Damage-Based Analysis (DBA) is a spectral data processing method built to handle the “difficult” time histories that are commonly seen in many industries. For a time history that is not stationary or ergodic and has time-varying magnitudes and frequency content, Fourier-based processing methods will typically be over- or under-conservative or require significant pre-processing work to obtain a trustworthy result. DBA is built to take these time histories and return a set of PSD’s that will result in the same peak response and the same fatigue damage as the input time history given a set of input parameters.
To do this, DBA employs the same response spectrum technique used for Shock Response Spectrum processing but extends the concept significantly. The input time history is fed into a bank of single degree of freedom (SDOF) oscillators and the integrated responses of those oscillators are used to calculate four PSDs: the G1 "strength" PSD, and three "fatigue" PSDs (G4, G8, G12) denoted by their associated fatigue exponents (b) of 4, 8, and 12. These PSDs are derived such that when input as a base excitation into the same bank of oscillators, they will produce an equivalent SDOF response as the input time history produced. In particular, the G1 PSD will produce an equivalent SDOF peak response while the G4, G8, and G12 PSDs will produce equivalent fatigue damage for every oscillator requested by the user (input parameters include frequency and damping).
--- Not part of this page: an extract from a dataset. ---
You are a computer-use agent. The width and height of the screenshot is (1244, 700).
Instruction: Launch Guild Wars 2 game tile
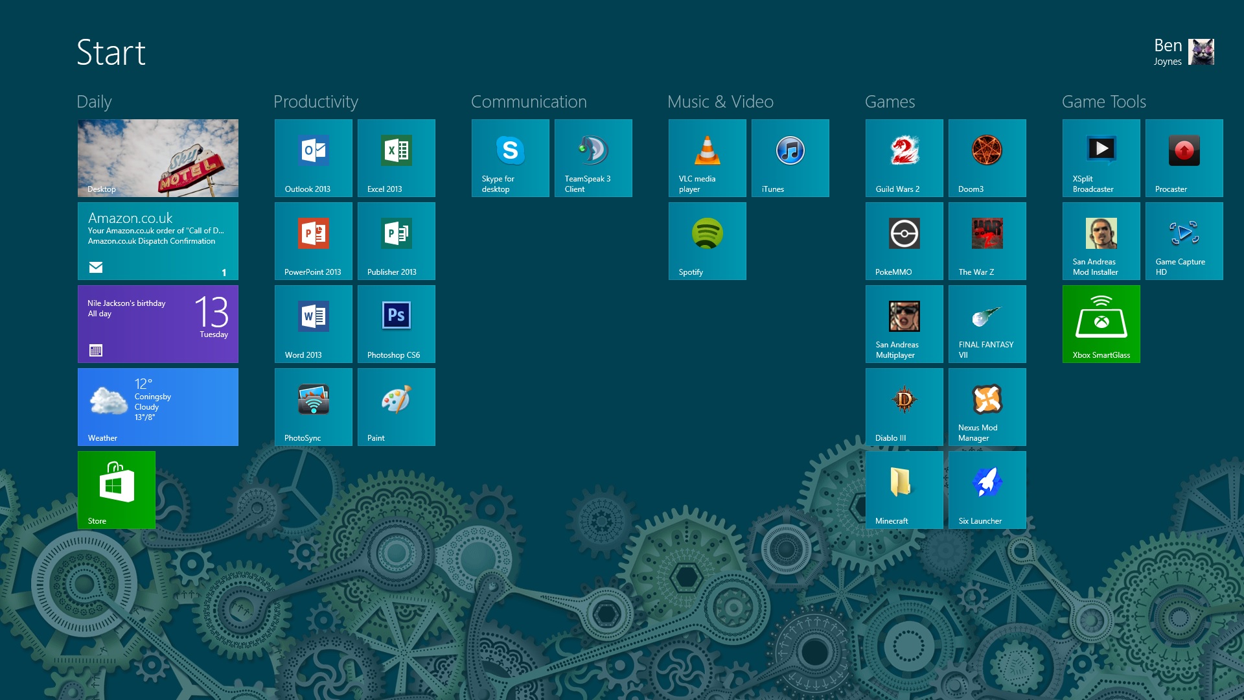(x=904, y=158)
In other words, DBA uses SDOF’s as the ‘middle-men’ between a measured environment and the ground test. Because DBA is examining frequency content along with fatigue damage at every frequency, the user has significantly more insight into both the underlying data and what kind of ground test and test duration is best suited to replicate that environment. The use of SDOF’s and damage equivalence allows for tailored and intelligent random vibration test specification above and beyond what has typically been possible with historical data processing methods.
The compute_dba function computes the damage based analysis Power Spectral Densities from a time history. This time history is fed into a bank of single degree of freedom oscillators, and the integrated responses of those oscillators (using Kelly-Richman integration) is used to calculate four PSDs: the G1 "strength" PSD, and three "fatigue" PSDs (G4, G8, G12) denoted by their associated fatigue exponents (b) of 4, 8, and 12. These PSDs are derived such that they will produce an equivalent SDOF response as the input time history produced over a given test duration T0. In particular, the G1 PSD will produce an equivalent SDOF peak response while the G4, G8, and G12 PSDs will produce equivalent fatigue.
To use this utility, simply add the examples/DBA directory to your MATLAB path.